▸ **Reading text**
· · · ·
Earlier today, we learned that hundreds of thousands of Delta Airlines, Sears and Kmart online shoppers may have had their names, addresses, and credit card information stolen by hackers. Now, you can add
to that list.
The big-box electronics retailer says it was also affected by the same breach, due to Best Buy's use of online customer service software from 7.Ai during a 15-day period when that third party firm's online chat tool was infected with malware.
(You don't need to have used the online chat software to be affected. Delta, for one, believes that if you entered billing information into these companies' desktop websites between Sept. 26 and Oct. 12, 2017, there's a chance your information was compromised.)
Best Buy hasn't said how many of its customers were affected, but indicated the the number is small. "As best we can tell, only a small fraction of our overall online customer population could have been caught up in this 7.ai incident, whether or not they used the chat function," the company said in a statement.
It's important to note that none of these companies has yet confirmed whether any personal information was actually stolen. They've merely said there was an opportunity for it to have been taken.
Regardless, Best Buy says it will offer free credit monitoring services to those who want them, and is assuring its customers they won't be liable for any illegal transactions.
We're still wondering if more companies were affected. A January profile of 7.ai listed American Express, AT&T, Citi, eBay, Farmers Insurance and Hilton as clients of the chat company, as well.
American Express and Farmers Insurance confirmed they weren't affected by the breach.
Updated 4/6 at 7:07 a.m. PT: Adds information from Farmers Insurance.
· · · ·
▸ **Provided material**

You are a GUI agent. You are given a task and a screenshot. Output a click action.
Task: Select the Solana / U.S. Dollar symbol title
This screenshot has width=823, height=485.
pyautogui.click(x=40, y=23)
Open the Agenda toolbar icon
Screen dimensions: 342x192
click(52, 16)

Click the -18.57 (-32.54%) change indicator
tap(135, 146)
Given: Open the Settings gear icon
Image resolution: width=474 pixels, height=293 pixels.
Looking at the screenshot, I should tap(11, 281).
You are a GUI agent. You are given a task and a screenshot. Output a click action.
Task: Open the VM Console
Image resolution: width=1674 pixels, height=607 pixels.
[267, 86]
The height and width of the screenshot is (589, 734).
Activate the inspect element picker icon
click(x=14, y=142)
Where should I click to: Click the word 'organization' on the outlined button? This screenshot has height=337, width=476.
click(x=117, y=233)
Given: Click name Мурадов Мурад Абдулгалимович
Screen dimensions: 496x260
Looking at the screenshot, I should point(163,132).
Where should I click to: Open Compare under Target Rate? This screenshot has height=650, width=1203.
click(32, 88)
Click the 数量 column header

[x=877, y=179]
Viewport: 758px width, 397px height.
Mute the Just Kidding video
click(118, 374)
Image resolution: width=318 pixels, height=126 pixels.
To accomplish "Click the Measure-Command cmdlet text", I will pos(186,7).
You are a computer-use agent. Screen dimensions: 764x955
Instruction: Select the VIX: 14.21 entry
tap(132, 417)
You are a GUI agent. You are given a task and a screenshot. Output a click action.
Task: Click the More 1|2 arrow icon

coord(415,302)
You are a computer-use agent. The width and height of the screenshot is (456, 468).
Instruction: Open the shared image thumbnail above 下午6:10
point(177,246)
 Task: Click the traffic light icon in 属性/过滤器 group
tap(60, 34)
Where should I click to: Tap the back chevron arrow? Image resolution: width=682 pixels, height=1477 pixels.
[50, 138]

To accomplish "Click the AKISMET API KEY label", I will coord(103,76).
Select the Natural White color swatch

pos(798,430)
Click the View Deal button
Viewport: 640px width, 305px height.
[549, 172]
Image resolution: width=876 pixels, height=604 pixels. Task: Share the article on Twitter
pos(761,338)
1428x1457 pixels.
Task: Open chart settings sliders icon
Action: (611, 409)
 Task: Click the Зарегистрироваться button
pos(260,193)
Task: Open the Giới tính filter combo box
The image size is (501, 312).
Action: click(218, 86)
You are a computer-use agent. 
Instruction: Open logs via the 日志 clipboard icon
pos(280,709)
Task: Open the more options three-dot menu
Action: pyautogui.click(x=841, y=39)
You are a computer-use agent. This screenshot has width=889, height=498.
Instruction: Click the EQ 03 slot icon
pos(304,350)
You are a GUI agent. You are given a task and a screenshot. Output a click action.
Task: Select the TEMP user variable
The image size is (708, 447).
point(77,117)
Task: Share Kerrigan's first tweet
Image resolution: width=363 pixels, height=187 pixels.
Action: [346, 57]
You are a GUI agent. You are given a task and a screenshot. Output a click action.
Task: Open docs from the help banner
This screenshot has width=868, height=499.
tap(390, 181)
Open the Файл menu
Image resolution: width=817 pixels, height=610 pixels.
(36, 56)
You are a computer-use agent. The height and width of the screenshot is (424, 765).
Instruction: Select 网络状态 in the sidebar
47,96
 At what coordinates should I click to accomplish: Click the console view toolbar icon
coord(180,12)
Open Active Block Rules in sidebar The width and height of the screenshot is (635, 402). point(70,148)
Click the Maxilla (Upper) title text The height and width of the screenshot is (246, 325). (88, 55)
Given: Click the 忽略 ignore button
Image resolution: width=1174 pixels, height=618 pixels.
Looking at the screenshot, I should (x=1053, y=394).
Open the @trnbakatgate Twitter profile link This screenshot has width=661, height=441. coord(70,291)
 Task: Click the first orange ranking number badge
· · · ·
▸ **Activity**
From the Best Buy breach article above, set down word for word the stretch that begins at "Earlier today, we" and stops after "infected with malware.".

▸ **Answer box**
Earlier today, we learned that hundreds of thousands of Delta Airlines, Sears and Kmart online shoppers may have had their names, addresses, and credit card information stolen by hackers. Now, you can add
to that list.
The big-box electronics retailer says it was also affected by the same breach, due to Best Buy's use of online customer service software from 7.Ai during a 15-day period when that third party firm's online chat tool was infected with malware.